General characteristics
- Type: Suamico-class fleet replenishment oiler
- Displacement: 5,782 long tons (5,875 t) light; 21,800 long tons (22,150 t) full;
- Length: 523 ft 6 in (159.56 m)
- Beam: 68 ft (21 m)
- Draft: 30 ft (9.1 m)
- Propulsion: Turbo-electric, single screw, 8,000 hp (5,966 kW)
- Speed: 15.5 knots (28.7 km/h; 17.8 mph)
- Boats & landing craft carried: 4 × Elco PT boats
- Capacity: 140,000 barrels (22,000 m^{3})
- Complement: 251
- Armament: 1 × 5"/38 caliber gun; 4 × 3"/50 caliber guns; 4 × twin 40 mm Bofors AA guns; 4 × twin 20 mm AA guns;

= USS Cossatot =

Oiler of the United States Navy

USS Cossatot (AO-77) was a United States Navy World War II Type T2-SE-A1 tanker which served as a fleet oiler. Launched as SS Fort Necessity on 28 February 1943 by the Sun Shipbuilding & Dry Dock Co., Chester, Pennsylvania, under a Maritime Commission contract; sponsored by Mrs. W. Taylor; acquired by the Navy on 17 March 1943; and commissioned on 20 April 1943. It was named for a river in Arkansas.

==World War II==
Sailing from Norfolk to Baytown, Texas, to load kerosene, gasoline, and fuel oil in July 1943, Cossatot sailed from Norfolk on 6 August to fuel convoy escorts during their passage to Casablanca, returning to Norfolk on 14 September. She made seven such voyages from Norfolk to the North African ports of Casablanca, Oran, and Bizerte between 4 October 1943 and 30 November 1944.

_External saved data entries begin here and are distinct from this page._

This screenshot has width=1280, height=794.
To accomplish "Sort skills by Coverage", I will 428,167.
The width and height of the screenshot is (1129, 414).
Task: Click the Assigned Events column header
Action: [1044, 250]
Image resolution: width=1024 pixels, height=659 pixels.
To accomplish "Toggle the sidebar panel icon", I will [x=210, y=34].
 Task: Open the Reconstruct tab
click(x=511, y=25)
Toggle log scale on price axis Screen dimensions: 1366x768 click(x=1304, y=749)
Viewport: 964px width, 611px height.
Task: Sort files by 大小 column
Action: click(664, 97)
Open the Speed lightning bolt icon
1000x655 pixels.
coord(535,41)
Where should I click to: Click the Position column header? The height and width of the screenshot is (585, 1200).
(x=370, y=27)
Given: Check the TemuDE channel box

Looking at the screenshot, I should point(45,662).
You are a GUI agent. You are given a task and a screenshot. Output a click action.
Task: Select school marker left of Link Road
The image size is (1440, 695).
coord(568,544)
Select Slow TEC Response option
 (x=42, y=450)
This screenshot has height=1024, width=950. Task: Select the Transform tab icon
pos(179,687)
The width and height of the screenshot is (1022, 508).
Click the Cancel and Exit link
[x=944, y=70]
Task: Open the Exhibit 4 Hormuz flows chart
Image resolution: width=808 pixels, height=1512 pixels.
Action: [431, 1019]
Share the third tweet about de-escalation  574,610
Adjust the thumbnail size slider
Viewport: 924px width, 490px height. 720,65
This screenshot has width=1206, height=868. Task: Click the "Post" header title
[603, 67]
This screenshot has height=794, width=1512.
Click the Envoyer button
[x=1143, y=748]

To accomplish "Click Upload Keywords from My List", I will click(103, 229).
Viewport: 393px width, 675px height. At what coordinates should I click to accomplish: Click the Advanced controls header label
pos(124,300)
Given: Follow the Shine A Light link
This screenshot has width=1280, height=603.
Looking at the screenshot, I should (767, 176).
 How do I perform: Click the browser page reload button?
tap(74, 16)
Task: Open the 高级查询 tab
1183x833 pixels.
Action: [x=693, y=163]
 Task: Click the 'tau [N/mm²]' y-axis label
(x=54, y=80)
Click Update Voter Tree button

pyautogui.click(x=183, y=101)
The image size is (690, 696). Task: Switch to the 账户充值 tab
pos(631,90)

Cossatot put to sea from Norfolk again on 28 December 1944 bound for the Pacific. She loaded diesel oil, fuel oil, and gasoline at Aruba, Netherlands West Indies, and arrived at Pearl Harbor on 30 January 1945. She operated from Saipan from 12 February fueling ships of the 6th Fleet until 3 March, when she began operations from Ulithi. Cossatot sortied as a part of TG 60.8, the logistics group for the 6th Fleet, for operations off Iwo Jima from 13 March to 12 April. On 16 April she sailed with her group to conduct fueling operations off newly assaulted Okinawa. On 28 April she downed a suicide plane as it dove toward her, and remained on this duty unscathed until 4 May when she arrived at Ulithi to reload. From 26 May until the official surrender by Japan on 15 August 1945, Cossatot operated out of Ulithi fueling various units of fast carrier TF 38, engaged in the final strikes against the Japanese homeland.

Cossatot left Ulithi on 3 September for Okinawa and Sasebo, arriving on 21 September to fuel ships of the occupation force. On 12 November she sailed from Yokosuka for San Francisco, arriving on 26 November 1945.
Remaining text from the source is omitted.